Ring finds way to Perry

Published 12:00 am Saturday, June 21, 2008

AHOSKIE – What was once lost now is found.

Twenty- five years ago, Jimmy Creasy of Sedley, Virginia, was using his metal detector when he found an Ahoskie High School class ring in a churchyard about eight miles from his home.

Creasy has been friends with Bobby Eure, the manager of the Senior Citizen Apartments in Ahoskie, since 1966.

“Bobby Eure was working with me at Union Camp when I told him about it, and he called the school and talked to the principal,” said Creasy. “The principal looked in the 1956 yearbook and found a student who graduated that year with the same initials as in the ring, so we knew who it belonged to; now: where to find her?”

Fast forward to the present when Linda Edwards, neighbor and friend of Creasy, was looking for the whereabouts of classmates for a class reunion.

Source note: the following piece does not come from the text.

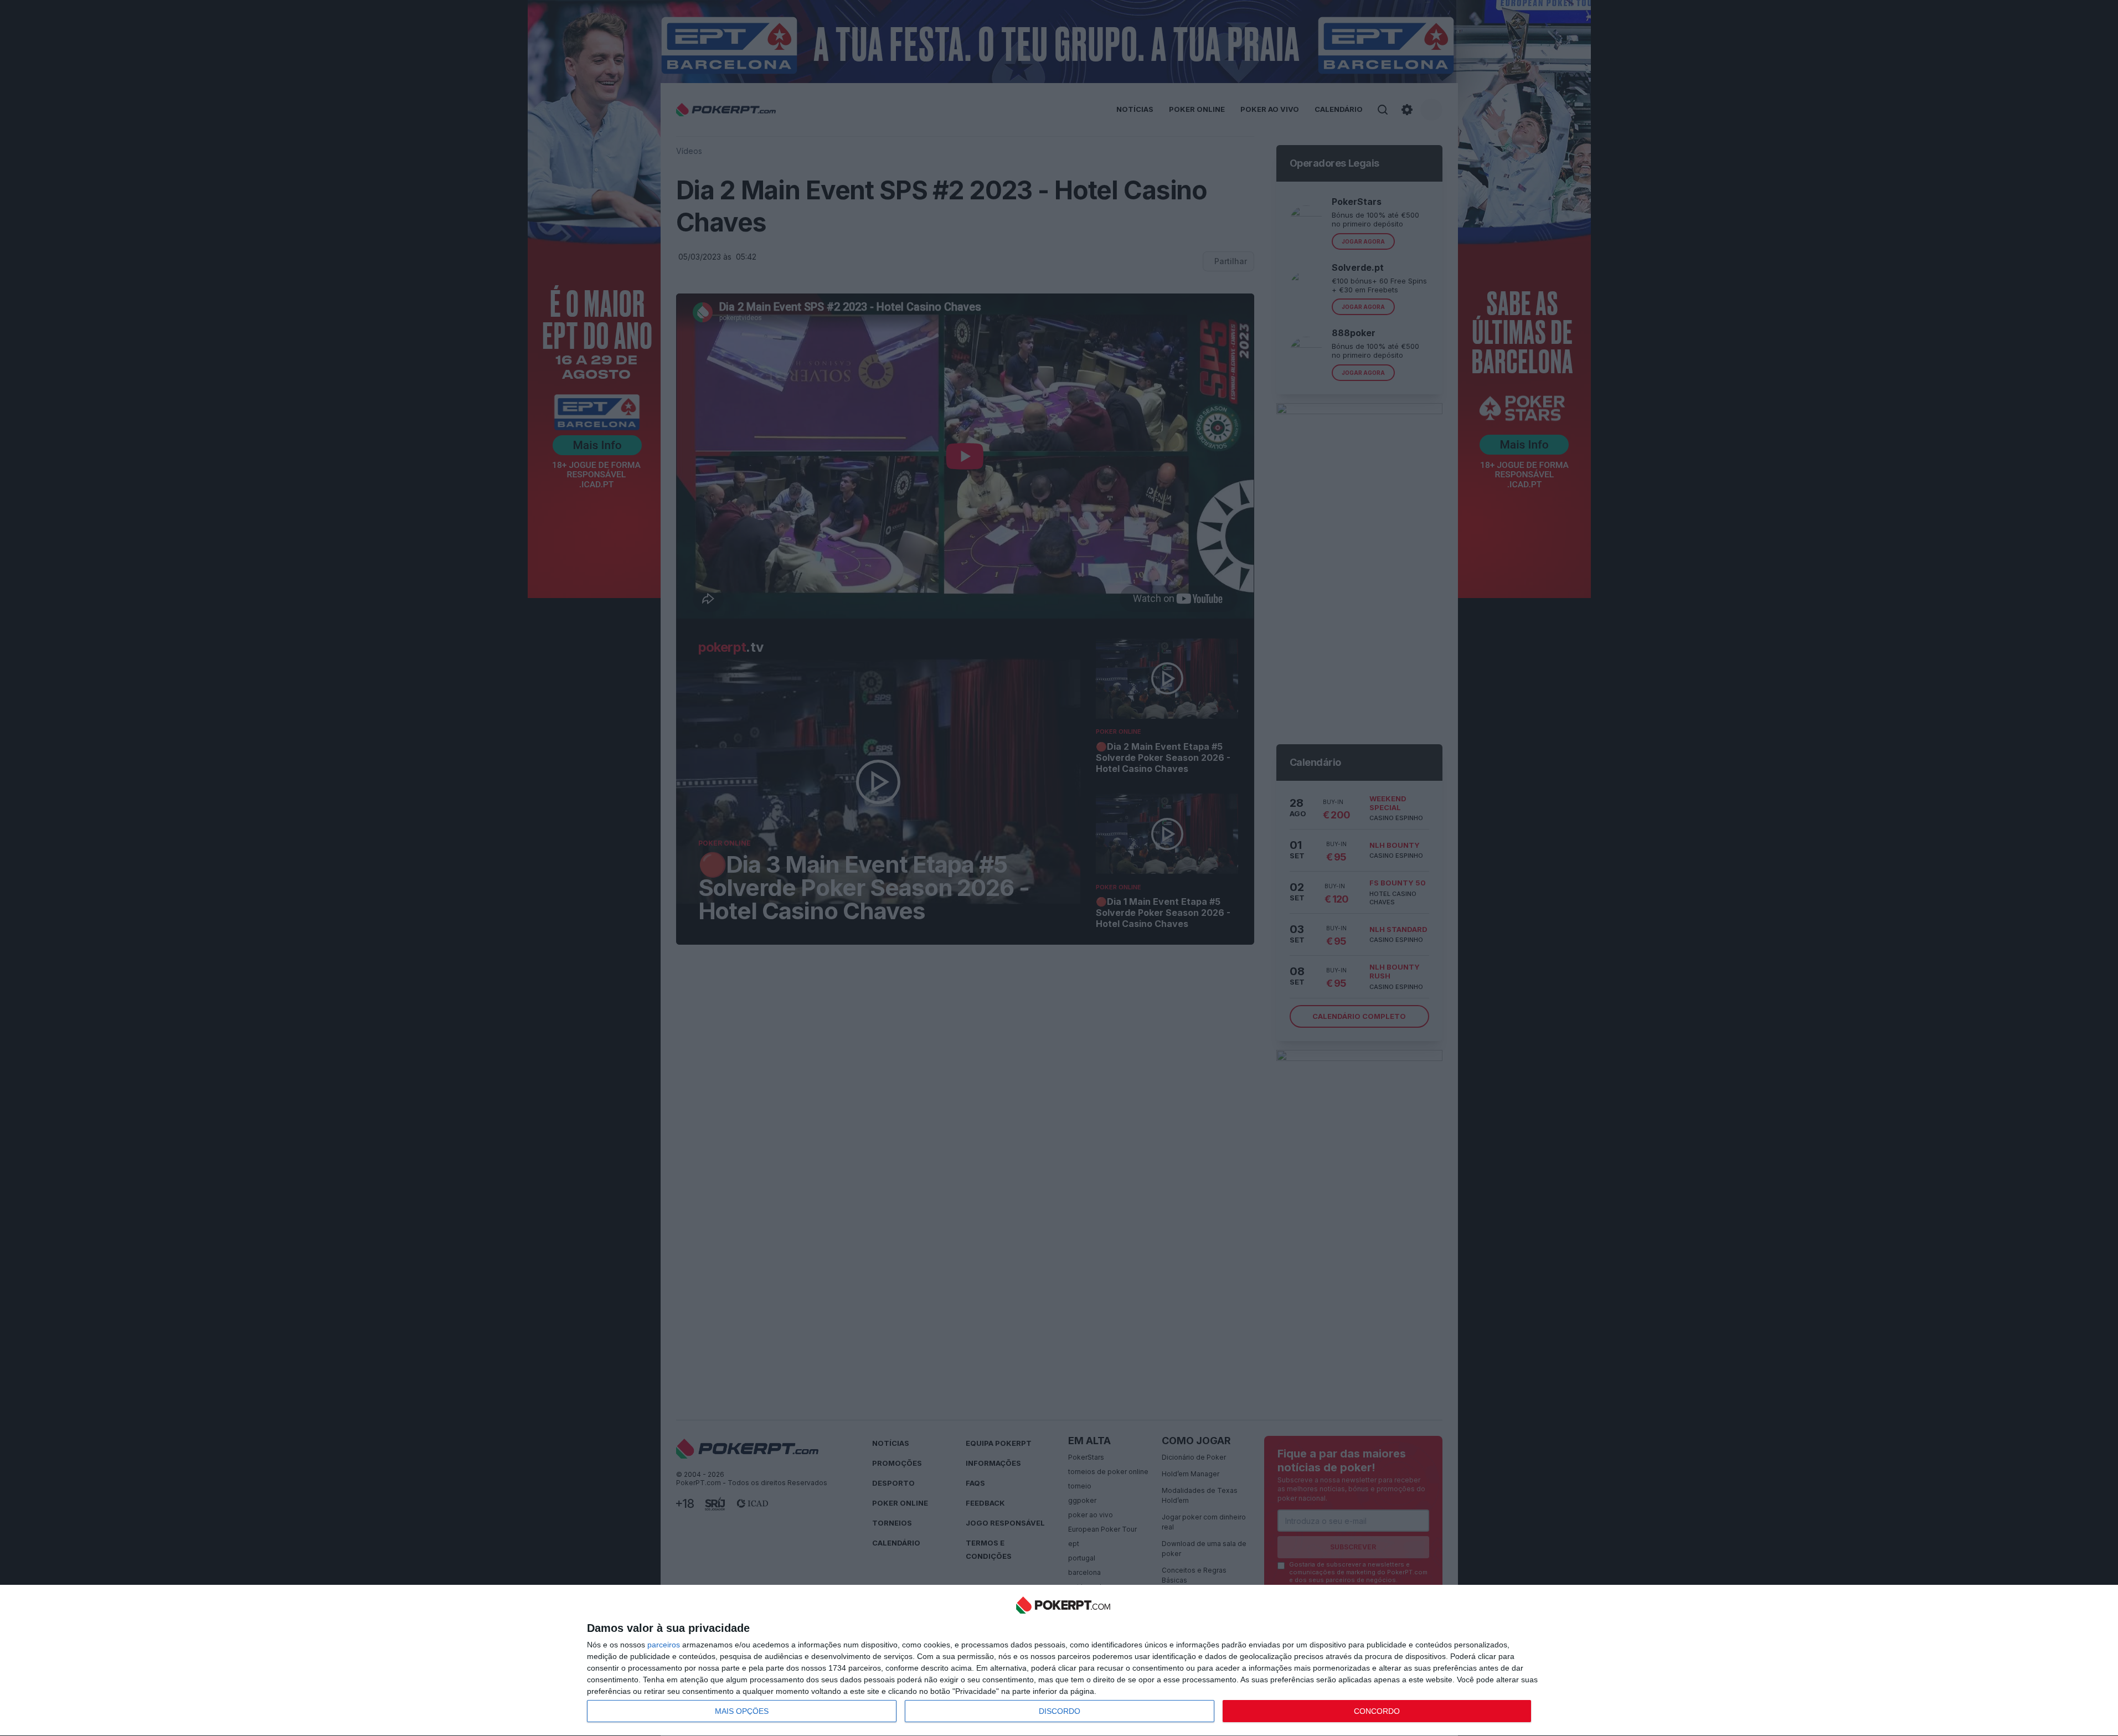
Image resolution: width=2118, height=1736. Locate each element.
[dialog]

“I casually mentioned the ring to her while she was trying to find out where Barbara Elizabeth Harrell was living, which she did and here we are,” said Creasy.

Barbara Elizabeth Harrell, now Barbara Perry, a 1956 graduate from Ahoskie High School, said she first realized her ring was missing in the late 1960s.

Perry lived in Suffolk for 15 years and said she put an ad for her ring in the Suffolk paper, but never had any response.

“I thought my ring was stolen,” said Perry.

When she got the call about her ring, Perry said she didn’t know what to feel.

“I couldn’t imagine that it was my ring,” said Perry.

“It meant a lot to get this ring back,” she added. “My parents had 10 kids and they scrimped to buy the ring; I know what it took for them to buy it.”

Metal detecting is Creasy’s main hobby; he has been using his metal detector for over 40 years and specializes in finding Civil War relics.

Creasy said he practices his metal detecting skills by going over old home sites and playgrounds.

Creasy said the look on Perry’s face when she saw her ring was worth it.

“Metal detecting is exciting because you never know what you will find,” said Creasy.

“When you get a reading and hear a response, you never know what you have found until you dig it up; it could be a sardine can, but it could be a treasure.”

Eure agrees that metal detecting is exciting.

“It is a different world,” he said.

Creasy said one of his most exciting finds was a Civil War bayonet that was sticking straight down in the ground. The metal detector gave him a small reading, but once he started digging, he could see there was actually a bayonet hidden underground.

He added that his best find was a Texas button from a Confederate uniform he found in Suffolk.